__Exercise requirements__:
Decide whether each statement agrees with the reflection on campus ministry below, answering yes or no and quoting the deciding words from it. 1. The writer served as president of the ministry in college. 2. The writer now belongs to a church. 3. The writer learned in college how to find a church.

During college I threw myself wholly into campus ministry. I was on leadership, president of the ministry, and led as much as I could. One could argue that my time within that ministry formed my college years and who I am more than the degree I was there to earn - both positively and negatively. In those years I was challenged, I learned, I struggled, and most importantly I had the opportunity to be a part of an ever changing and unique community of wonderful human beings.

Now, I am a college graduate, three years into marriage, churchless, struggling to find community.

Here's what I didn't learn in college.

I never learned how to find a church. I never learned how to be a Christian in the “real world”. I used to absolutely loathe that phrase when I was in college because college is your real world at the time. But for lack of a better phrase, the real world for me now is where everything is not so readily available, not so tangible, with a different level of responsibility and independence. I didn't learn how to cope with not being a college student. My home, my family, my friends, my titles, for four years were all stripped away at once. I never learned what to do when you did find a church and a community or what to do when those things were lost. I never learned how these things would affect a marriage. Myself. My relationship with God.

Here's what I did learn in college.

[Rows on where targets show up]
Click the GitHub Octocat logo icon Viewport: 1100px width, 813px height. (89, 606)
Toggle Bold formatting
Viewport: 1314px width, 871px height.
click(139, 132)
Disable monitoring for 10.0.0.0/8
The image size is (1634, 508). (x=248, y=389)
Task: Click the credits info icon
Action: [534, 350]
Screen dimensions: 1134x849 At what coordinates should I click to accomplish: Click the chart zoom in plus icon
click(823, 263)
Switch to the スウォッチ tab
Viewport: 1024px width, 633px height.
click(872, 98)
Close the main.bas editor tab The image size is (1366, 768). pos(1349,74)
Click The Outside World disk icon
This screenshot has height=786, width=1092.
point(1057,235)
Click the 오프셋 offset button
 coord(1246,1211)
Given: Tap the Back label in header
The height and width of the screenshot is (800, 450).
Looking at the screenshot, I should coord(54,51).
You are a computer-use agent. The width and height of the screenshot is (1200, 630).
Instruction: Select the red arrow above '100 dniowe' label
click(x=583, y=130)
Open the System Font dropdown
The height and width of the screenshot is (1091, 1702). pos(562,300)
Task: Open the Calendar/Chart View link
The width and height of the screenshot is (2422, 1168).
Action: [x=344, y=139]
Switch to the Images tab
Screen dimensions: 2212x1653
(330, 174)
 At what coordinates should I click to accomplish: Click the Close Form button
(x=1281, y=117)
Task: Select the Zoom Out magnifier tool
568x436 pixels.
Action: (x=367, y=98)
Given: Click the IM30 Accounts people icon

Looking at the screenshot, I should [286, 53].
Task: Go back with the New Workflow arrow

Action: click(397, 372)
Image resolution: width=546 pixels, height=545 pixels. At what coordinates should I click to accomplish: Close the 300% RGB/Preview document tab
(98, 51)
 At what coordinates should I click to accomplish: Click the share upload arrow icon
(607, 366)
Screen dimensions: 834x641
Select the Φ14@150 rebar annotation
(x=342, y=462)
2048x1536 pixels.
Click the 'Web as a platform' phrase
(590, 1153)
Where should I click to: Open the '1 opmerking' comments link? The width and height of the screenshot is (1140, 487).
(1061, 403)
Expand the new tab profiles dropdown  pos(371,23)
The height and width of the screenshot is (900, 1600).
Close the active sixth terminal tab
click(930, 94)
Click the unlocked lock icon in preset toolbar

__Written response__:
1. Yes: "I was on leadership, president of the ministry"
2. No: "churchless"
3. No: "I never learned how to find a church."